A combination of the 3D visualization of data from the three previous studies conducted in the region (Abdelwahed et al. 2016; Langenheim et al. 2019; Alqahtani et al. 2022). a Cross-sections combinations used for the modeling to achieve a final model combination result in b for the study area

Fig. 14
figure 14

A comparison of the 3D visualization results at 10-km depth with the 3D density model result from computations on gravity anomalies from the study area. a 3D visualization data from a combination of previous studies. b 3D model result from computations on gravity anomalies

Conclusion

Subsurface structural examination of the northern Harrat Rahat volcanic field shows the presence of an isolated subsurface structure within the basement. Initial modeling of gravity anomalies to a depth of 10 km shows varying density values ranging between 2000 and 3100 \({\mathrm{kg}/\mathrm{m}}^{3}\).
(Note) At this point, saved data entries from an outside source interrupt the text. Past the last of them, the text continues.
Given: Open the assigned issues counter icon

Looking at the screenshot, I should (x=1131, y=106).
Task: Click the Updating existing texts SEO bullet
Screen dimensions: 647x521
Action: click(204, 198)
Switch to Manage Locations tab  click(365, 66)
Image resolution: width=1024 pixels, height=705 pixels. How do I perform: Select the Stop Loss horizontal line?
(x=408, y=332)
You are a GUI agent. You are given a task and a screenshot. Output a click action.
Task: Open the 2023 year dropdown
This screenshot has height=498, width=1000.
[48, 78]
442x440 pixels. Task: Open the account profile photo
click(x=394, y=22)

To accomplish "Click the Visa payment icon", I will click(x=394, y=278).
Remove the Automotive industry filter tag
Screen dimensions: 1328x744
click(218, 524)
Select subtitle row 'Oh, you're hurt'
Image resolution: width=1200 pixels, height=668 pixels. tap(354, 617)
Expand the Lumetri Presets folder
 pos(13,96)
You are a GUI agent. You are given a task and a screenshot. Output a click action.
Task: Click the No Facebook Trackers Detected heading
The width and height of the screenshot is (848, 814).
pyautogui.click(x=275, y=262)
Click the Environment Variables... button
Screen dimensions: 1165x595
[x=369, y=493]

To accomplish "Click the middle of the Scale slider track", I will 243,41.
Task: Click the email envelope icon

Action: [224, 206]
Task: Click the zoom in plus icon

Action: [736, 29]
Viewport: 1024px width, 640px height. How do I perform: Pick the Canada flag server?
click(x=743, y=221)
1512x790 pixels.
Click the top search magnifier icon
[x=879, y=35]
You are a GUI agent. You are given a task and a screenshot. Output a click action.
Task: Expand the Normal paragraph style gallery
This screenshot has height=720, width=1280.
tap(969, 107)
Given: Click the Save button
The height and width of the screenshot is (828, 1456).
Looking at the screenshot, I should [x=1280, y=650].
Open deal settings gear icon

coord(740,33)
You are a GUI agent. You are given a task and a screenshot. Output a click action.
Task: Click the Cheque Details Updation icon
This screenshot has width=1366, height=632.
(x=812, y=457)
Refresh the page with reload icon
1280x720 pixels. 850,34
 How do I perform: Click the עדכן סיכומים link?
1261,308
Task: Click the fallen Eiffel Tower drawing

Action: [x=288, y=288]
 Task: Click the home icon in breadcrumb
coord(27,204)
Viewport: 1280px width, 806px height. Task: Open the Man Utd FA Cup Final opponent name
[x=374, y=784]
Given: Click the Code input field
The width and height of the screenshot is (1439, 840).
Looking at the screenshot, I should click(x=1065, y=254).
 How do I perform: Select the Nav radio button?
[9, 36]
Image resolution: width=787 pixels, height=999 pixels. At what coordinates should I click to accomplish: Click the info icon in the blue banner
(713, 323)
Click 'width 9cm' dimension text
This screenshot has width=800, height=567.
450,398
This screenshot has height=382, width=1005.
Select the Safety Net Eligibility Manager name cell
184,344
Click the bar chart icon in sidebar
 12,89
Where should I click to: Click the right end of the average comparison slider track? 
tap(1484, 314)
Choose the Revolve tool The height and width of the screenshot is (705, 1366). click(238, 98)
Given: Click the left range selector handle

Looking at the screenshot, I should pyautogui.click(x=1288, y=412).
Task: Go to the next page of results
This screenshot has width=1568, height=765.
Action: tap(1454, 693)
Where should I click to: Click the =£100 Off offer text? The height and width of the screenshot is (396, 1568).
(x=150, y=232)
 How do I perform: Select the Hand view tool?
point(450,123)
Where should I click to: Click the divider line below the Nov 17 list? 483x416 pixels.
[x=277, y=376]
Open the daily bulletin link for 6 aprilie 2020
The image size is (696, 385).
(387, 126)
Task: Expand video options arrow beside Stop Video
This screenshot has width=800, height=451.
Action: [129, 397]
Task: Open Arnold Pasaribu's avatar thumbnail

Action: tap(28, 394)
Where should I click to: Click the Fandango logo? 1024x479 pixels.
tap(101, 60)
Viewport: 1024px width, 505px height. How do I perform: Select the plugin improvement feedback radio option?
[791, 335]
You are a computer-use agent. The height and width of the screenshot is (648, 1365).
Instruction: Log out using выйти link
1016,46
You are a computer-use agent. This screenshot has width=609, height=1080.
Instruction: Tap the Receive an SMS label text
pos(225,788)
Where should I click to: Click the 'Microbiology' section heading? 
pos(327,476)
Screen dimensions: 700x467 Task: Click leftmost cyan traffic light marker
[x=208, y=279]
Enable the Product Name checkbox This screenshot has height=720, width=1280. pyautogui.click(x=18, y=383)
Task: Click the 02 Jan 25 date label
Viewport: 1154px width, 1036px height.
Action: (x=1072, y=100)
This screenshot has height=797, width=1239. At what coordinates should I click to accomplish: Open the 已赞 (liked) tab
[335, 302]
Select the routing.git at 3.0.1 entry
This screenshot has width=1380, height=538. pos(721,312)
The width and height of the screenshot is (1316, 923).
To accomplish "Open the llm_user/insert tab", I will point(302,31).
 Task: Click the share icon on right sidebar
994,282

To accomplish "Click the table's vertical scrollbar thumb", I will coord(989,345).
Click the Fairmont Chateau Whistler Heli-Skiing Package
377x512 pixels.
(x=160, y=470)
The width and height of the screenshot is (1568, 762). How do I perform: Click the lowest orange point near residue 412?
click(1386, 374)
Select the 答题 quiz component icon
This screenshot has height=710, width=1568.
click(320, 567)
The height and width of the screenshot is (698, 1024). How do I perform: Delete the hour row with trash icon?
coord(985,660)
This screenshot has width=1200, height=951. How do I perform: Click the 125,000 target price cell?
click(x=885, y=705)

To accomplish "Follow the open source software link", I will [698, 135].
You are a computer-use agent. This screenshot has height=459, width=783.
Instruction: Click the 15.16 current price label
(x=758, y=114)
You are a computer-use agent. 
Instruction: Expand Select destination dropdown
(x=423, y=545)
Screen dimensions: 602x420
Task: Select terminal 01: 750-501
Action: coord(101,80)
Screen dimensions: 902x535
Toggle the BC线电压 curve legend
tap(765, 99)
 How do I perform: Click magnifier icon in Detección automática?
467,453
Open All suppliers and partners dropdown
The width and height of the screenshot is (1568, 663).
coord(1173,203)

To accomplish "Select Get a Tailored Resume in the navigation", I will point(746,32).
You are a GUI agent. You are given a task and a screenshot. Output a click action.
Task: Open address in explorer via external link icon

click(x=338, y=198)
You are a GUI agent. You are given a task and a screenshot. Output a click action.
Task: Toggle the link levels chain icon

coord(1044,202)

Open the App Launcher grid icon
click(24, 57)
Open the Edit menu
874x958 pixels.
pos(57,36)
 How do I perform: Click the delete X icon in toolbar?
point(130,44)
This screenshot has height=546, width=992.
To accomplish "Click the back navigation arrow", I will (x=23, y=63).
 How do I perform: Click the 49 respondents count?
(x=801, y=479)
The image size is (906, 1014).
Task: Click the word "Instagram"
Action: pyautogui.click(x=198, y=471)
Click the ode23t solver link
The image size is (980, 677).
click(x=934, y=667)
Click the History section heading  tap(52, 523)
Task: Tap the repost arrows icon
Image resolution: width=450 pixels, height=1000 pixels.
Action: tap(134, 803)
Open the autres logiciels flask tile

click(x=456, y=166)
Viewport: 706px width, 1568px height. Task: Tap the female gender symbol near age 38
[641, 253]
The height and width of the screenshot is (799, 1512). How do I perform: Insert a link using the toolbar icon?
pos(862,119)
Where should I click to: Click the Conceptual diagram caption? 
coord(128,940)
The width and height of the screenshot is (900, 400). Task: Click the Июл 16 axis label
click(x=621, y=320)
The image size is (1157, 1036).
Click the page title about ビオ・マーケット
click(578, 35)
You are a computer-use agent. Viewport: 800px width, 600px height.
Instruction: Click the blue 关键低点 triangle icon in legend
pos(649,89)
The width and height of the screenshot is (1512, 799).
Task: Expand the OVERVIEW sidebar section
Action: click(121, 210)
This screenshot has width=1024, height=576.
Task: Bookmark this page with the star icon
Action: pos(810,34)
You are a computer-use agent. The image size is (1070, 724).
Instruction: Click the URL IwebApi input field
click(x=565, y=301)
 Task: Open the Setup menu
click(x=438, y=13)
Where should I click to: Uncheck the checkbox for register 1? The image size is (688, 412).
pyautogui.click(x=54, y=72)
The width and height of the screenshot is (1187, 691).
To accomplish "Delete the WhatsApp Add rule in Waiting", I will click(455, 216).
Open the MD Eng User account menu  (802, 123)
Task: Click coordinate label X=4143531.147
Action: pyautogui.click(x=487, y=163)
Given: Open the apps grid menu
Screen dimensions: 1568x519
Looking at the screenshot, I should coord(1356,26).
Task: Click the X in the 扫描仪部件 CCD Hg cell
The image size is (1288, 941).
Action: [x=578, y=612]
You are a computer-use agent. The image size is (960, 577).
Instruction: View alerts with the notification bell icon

An isosurface evaluation at a density of ~ 2858 \({\mathrm{kg}/\mathrm{m}}^{3}\) reveals a secluded subsurface structure of higher density enclosing lower densities (< 2500 \({\mathrm{kg}/\mathrm{m}}^{3}\)) almost at the center of the study area. The secluded structure is suggested to represent a possible geothermal heat source arising from shallow magmatic intrusion in the area. Further investigation of the study area with regard to previous studies in the region confirms the existence of the modeled subsurface magmatic intrusion. Given the identified location and depth extent of the modeled geothermal heat source, possible geothermal resources could be exploited at depths of ~ 1.3 km at designated locations (\(39.803^\circ \mathrm{E}, 24.251^\circ \mathrm{N}\); \(39.768^\circ \mathrm{E}, 24.240^\circ \mathrm{N}\); \(39.827^\circ \mathrm{E}, 24.240^\circ \mathrm{N}\)). Consequently, further geothermal exploration is recommended in the study area, especially at designated locations.